Major questions with dystrophin quantitative assay. Questions with results of anything less than two years. Need for a larger study to power the six-minute walk test (6MWT) data. Possible need to expand study population both high and low and go beyond 6MWT as primary endpoint. The FDA is very deeply skeptical and Sarepta will have a difficult time coming to a study design that the company thinks they can do and that the FDA will be satisfied with.
And any trial seems likely to last 2 years. Seems to me that even if all goes well, approval would get pushed out much more than two years. They're going to spend 9 months arguing over study design and probably won't start enrolling until early 2015. Two-year trial plus filing and approval. Sounds like early 2018 approval at best.
I have to say, this is consistent with worries resulting from the Prosensa trial that the market ignored. But it's actually even more negative that I expected. I thought the FDA would just say, do a larger trial along the same lines. What they're saying is much more confused than that. What is a valid marker and what do you need to get the data to support it?
It makes you wonder whether the FDA really changed their minds lately or if Sarepta misrepresented (through wishful thinking or worse) what the FDA had been telling them all along.
The agency really did made things much trickier than most people had been expecting. They're talking about completely new endpoints, rather than just shoring up the data collected so far (which was already more than the company's boosters were willing to think about, in some cases). I don't envy the folks at the FDA, but then, I never do. They get to look like heartless bureaucrats, bleating about numbers while children are suffering. The flip side, though, is trying to keep people from raising their hopes for something that does no good.
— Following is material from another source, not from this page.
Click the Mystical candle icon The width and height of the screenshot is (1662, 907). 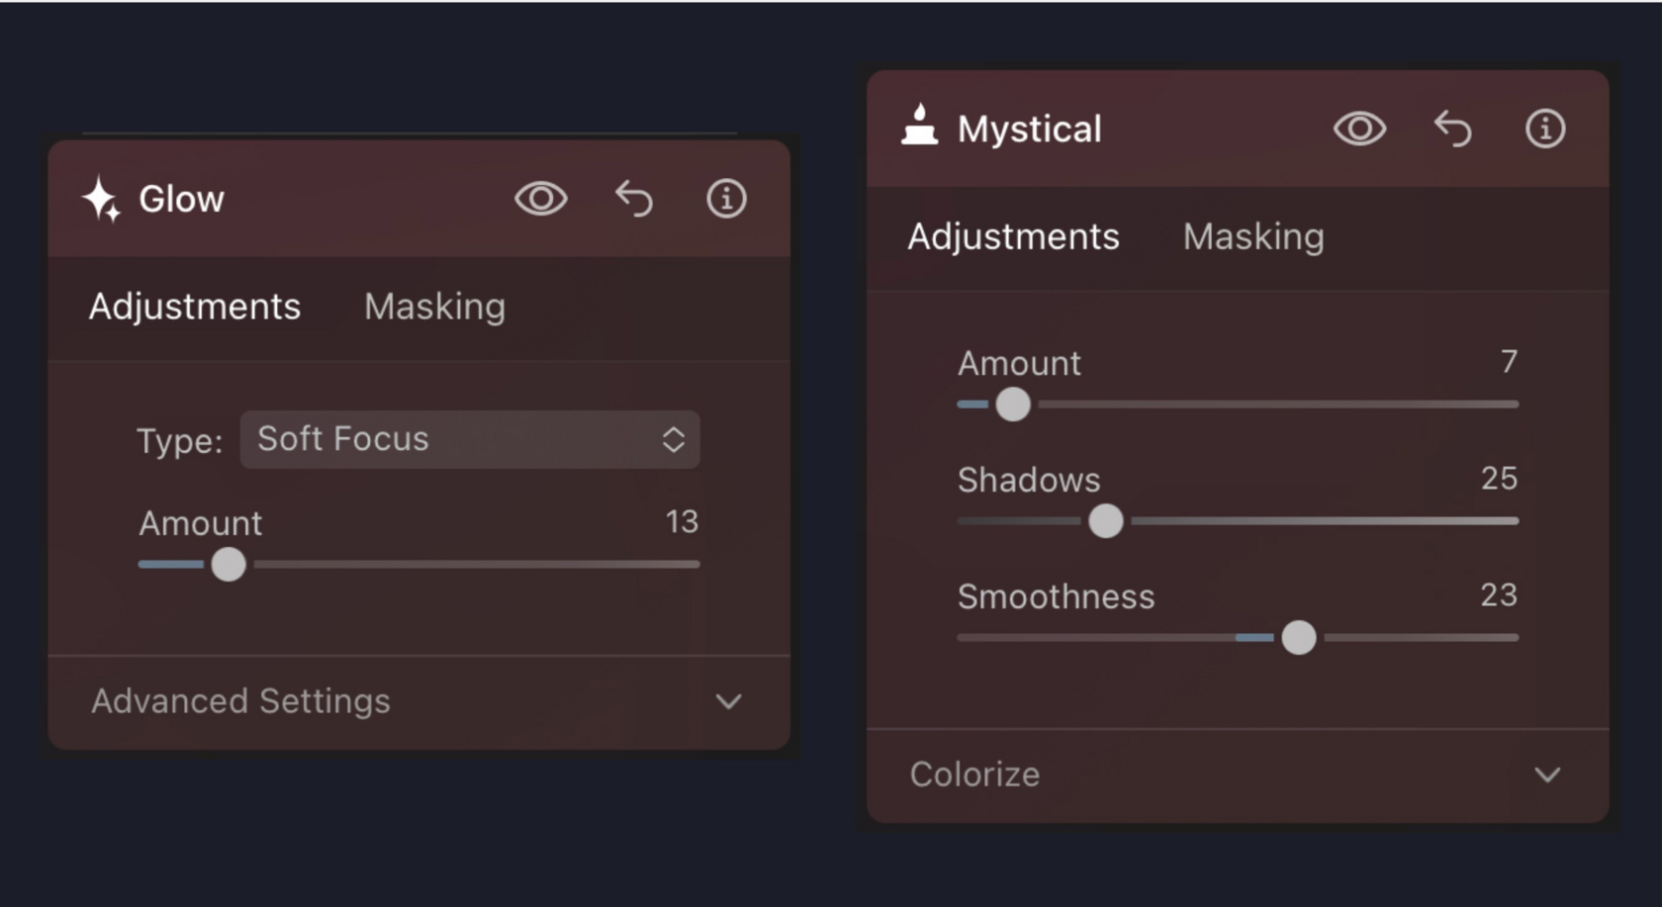pyautogui.click(x=920, y=127)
If we approve things that just look as if they might work, all sorts of charlatans will rush in, human nature being what it is.
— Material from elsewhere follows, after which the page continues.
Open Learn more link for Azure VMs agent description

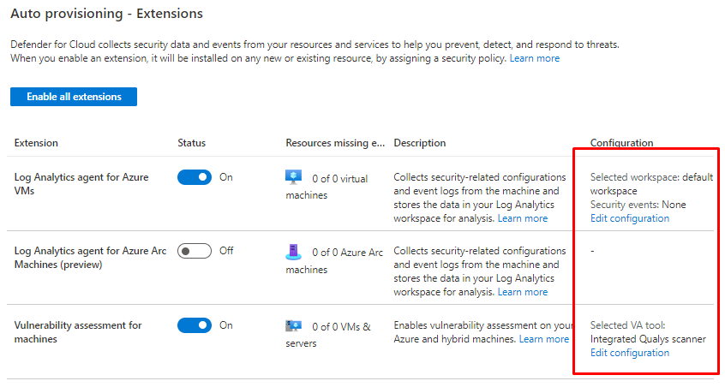pos(523,218)
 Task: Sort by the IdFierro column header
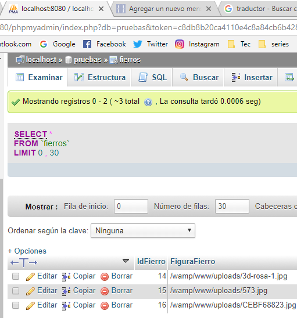pos(151,261)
But we're not talking about approval here, just an accelerated protocol for it. Surely they could have at least agreed to fast-track this one? I think, though, that the FDA saw itself being put into an untenable position. They did not think that there was enough solid evidence to approve the drug as it stood, and accelerated approval would ensure that no more was going to be forthcoming. All that would do would be to get everyone's hopes up even more, for what still would looked very much like a rejection based on insufficient data. And in that case, why not tell the company now and get it over with?